Task prompt ▸ Format the text lines of the listing below as a JSON list of strings, one string per line, omitting blank lines and leaving the pictures out.

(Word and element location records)
● ● ●

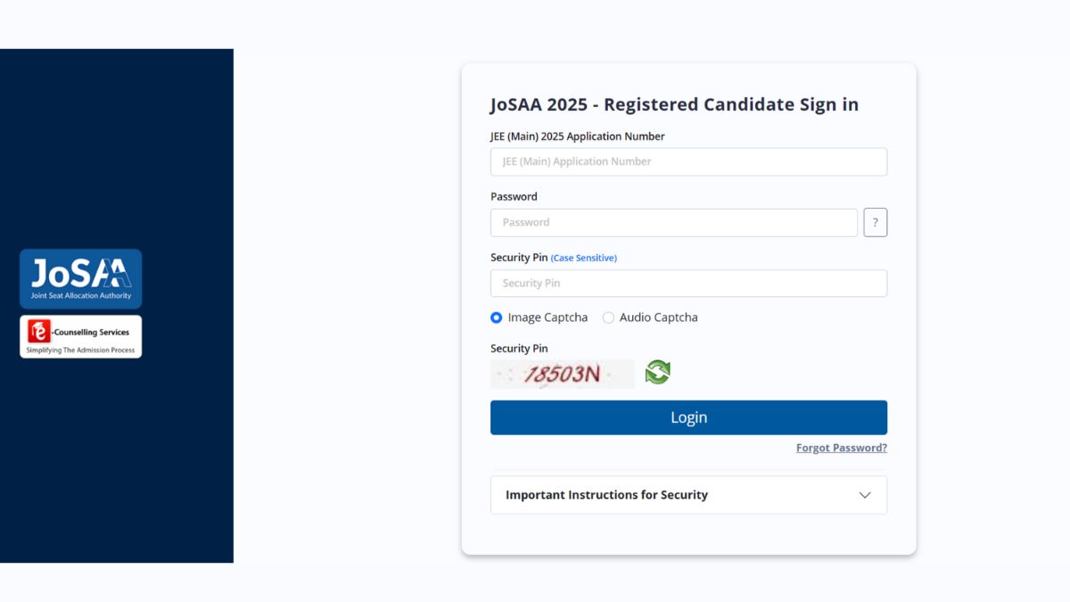Click the JEE (Main) 2025 Application Number label

click(x=577, y=136)
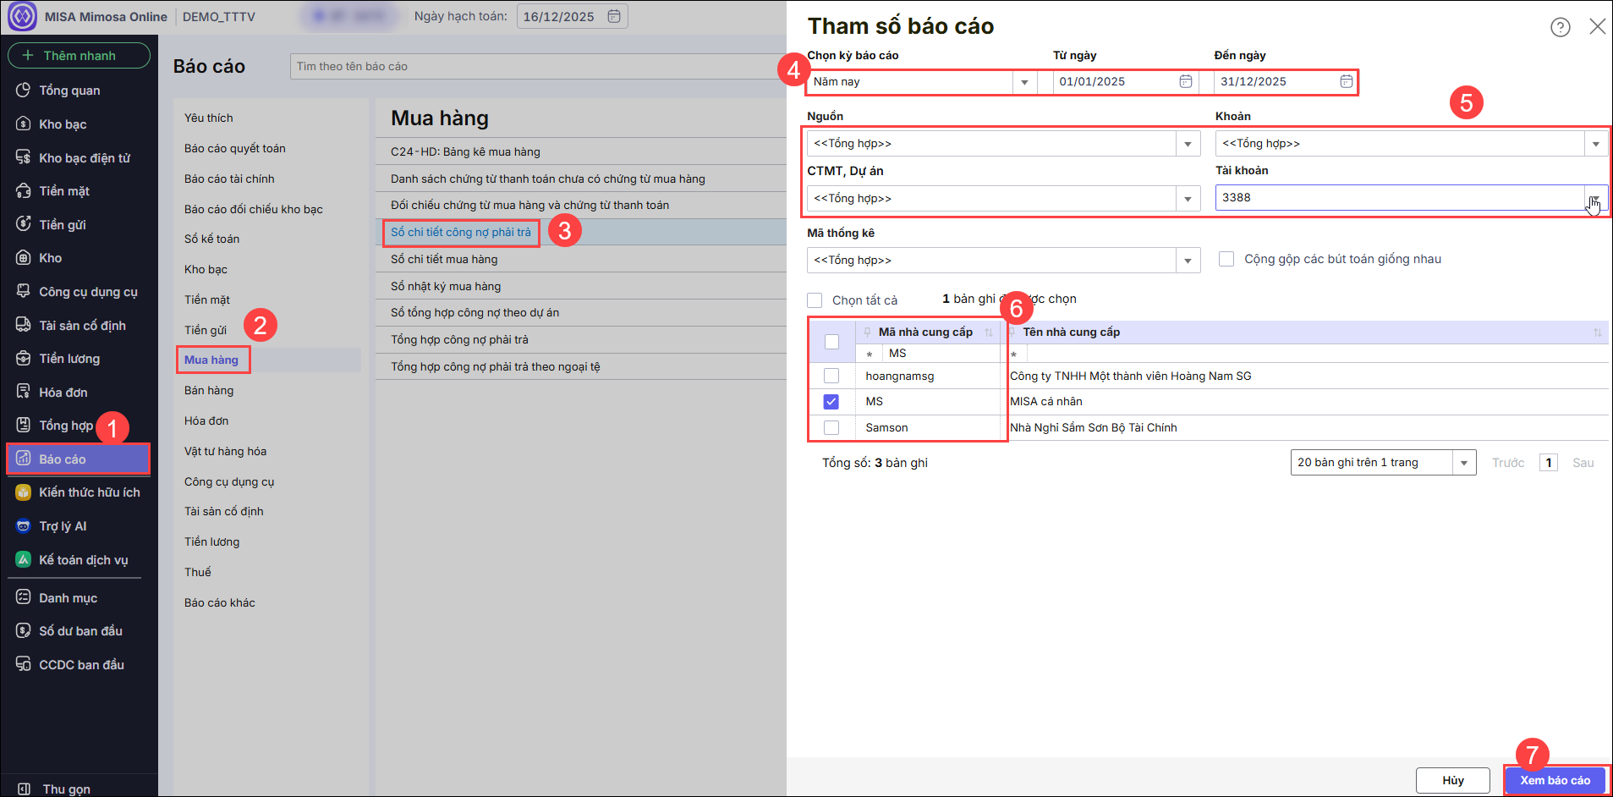
Task: Click the calendar icon in Từ ngày field
Action: (1186, 81)
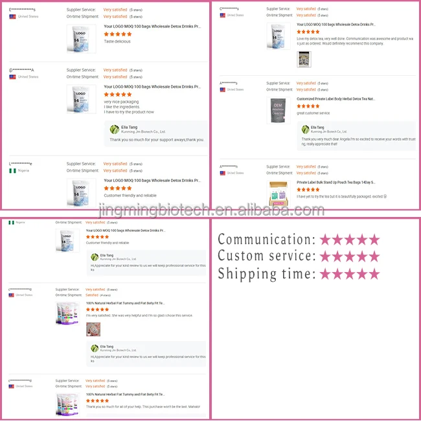
Task: Click the pink stars beside Custom service
Action: tap(350, 256)
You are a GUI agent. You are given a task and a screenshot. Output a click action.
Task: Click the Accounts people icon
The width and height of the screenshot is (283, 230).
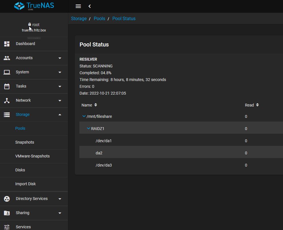point(7,58)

● ● ●

Answer in full ▸
[
  "Click the JEE (Main) 2025 Application Number label",
  "click(x=577, y=136)",
  "Task: Click the calendar icon in Từ ngày field",
  "Action: (1186, 81)",
  "Task: Click the pink stars beside Custom service",
  "Action: tap(350, 256)",
  "You are a GUI agent. You are given a task and a screenshot. Output a click action.",
  "Task: Click the Accounts people icon",
  "The width and height of the screenshot is (283, 230).",
  "point(7,58)"
]